Il NIPT (Non Invasive Prenatal Test) è un test prenatale non invasivo che consente di valutare la probabilità che il feto non sia portatore di una delle più comuni anomalie di numero di alcuni cromosomi (T13, T18, T21, X e Y) con una accuratezza superiore al 95%

Generalmente, si effettua dopo la 10ª settimana di gestazione (ma sarebbe preferibile aspettare la 12ª per poter valutare contemporaneamente lo spessore della nuca fetale), prelevando il sangue materno per dosare il DNA libero di origine fetale (cfDNA) nel plasma.

Qualora da Bi-test e/o NIPT emerga un aumentato rischio di patologia cromosomica, la coppia può valutare se decidere di sottoporsi ad indagini più invasive, ma diagnostiche, come la villocentesi e l’amniocentesi.

Cos’è la villocentesi?

È una procedura diagnostica invasiva che viene eseguita tra l’11ª e la 13ª settimana di gestazione e consente di analizzare l’intero corredo cromosomico del feto (cariotipo), per escludere possibili anomalie (numero e struttura) di tutti i 46 cromosomi. Vengono prelevati – tramite un ago che attraversa la parete uterina – dei villi coriali (il tessuto che costituisce la placenta dotato di un patrimonio genetico molto simile a quello del feto).

Nell’1% dei casi possono aversi complicanze, tra cui anche l’aborto spontaneo; dopo il prelievo è possibile notare una lieve perdita di sangue e/o crampi all’utero, che scompaiono quasi sempre in breve tempo.

Viene indicata nel caso di:

  • età materna uguale o superiore a 35 anni (criterio non più presente nei nuovi LEA)
  • Bi-Test e NIPT positivi
  • Precedenti gravidanze con patologia cromosomica
  • Familiarità per anomalie cromosomiche o alcune malattie ereditarie

Cos’è l’amniocentesi?

È una tecnica utilizzata per escludere la presenza di anomalie di numero e di struttura dei cromosomi attraverso il prelievo – di un minuto – del liquido amniotico (20 cc.) in cui è immerso il bambino. Si esegue tra la 15ª e la 17ª settimana di gestazione e consente – analizzando l’intero cariotipo del feto- di escludere eventuali anomalie cromosomiche (come nel caso della villocentesi), e con il dosaggio dell’alfa-fetoproteina (AFP), di valutare il rischio di alcune malformazioni fetali.
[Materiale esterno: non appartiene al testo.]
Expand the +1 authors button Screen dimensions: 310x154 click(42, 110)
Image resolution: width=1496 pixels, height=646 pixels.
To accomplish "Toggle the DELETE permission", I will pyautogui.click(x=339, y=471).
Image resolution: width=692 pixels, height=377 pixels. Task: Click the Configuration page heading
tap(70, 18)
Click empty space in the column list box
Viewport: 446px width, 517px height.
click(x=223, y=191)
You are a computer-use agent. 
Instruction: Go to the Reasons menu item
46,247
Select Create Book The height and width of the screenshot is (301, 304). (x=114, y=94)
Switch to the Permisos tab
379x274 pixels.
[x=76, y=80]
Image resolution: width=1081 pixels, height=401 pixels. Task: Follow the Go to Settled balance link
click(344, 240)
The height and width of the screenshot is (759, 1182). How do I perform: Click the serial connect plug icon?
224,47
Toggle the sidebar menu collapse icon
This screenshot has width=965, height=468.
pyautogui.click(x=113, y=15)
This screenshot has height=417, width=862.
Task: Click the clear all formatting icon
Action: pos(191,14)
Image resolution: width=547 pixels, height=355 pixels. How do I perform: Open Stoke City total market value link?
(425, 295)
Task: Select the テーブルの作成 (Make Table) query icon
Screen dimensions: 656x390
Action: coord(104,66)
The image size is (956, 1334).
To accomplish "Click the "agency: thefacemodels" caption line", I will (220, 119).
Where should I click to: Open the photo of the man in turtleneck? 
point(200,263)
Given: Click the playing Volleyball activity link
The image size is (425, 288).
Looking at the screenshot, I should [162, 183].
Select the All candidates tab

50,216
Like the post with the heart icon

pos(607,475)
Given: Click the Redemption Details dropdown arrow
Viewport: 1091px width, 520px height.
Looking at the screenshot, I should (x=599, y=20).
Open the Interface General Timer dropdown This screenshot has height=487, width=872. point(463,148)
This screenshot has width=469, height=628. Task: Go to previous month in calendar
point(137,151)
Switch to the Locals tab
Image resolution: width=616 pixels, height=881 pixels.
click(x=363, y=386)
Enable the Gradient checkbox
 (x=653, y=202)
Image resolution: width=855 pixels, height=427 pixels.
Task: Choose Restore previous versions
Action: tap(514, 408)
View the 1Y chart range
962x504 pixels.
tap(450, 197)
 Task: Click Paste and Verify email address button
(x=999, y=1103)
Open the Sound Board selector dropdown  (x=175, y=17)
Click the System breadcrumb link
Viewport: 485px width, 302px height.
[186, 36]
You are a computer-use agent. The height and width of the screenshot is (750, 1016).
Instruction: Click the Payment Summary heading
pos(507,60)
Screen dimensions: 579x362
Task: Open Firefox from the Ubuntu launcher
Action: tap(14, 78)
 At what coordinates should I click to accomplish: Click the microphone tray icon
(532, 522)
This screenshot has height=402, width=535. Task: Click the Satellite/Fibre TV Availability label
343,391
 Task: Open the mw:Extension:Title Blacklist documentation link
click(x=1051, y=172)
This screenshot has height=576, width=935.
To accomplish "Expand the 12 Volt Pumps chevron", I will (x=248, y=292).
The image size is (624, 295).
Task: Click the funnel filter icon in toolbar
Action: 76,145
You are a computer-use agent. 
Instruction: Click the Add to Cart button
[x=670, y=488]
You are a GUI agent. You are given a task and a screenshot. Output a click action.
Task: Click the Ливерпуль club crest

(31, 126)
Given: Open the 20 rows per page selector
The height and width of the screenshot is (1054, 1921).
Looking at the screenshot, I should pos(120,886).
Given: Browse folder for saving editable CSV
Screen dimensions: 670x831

Nell’1% dei casi possono aversi complicanze: contrazioni uterine fino all’aborto spontaneo, o infezione della cavità amniotica e/o rottura delle membrane (che possono raramente provocare un parto anche molto pretermine).

Viene indicata nel caso di:

  • Età materna uguale o superiore ai 35 anni (criterio non più presente nei nuovi LEA)
  • Bi-Test e NIPT positivi
  • Precedenti gravidanze con patologia cromosomiche

Un rischio “alto” può dipendere anche da altri fattori e non indicare un’anomalia?

L’aumento del rischio legato ad una translucenza nucale aumentata non necessariamente si associa ad un anomalia cromosomica.

Altre possibili cause possono essere malattie genetiche, anemia severa, cardiopatie congenite, malattie infettive, malattie del sistema linfatico. Tutte cause che vanno opportunamente indagate dopo aver escluso le malattie cromosomiche.

Così come occorre prestare attenzione all’aumento del rischio del test combinato dovuto alla diminuzione eccessiva della PAPP-A che rappresenta un campanello d’allarme per i ritardi di crescita intrauterini e devono pertanto essere attentamente monitorati con ecografie seriate nel corso della gravidanza e pongono indicazione ad una terapia profilattica con cardioaspirina.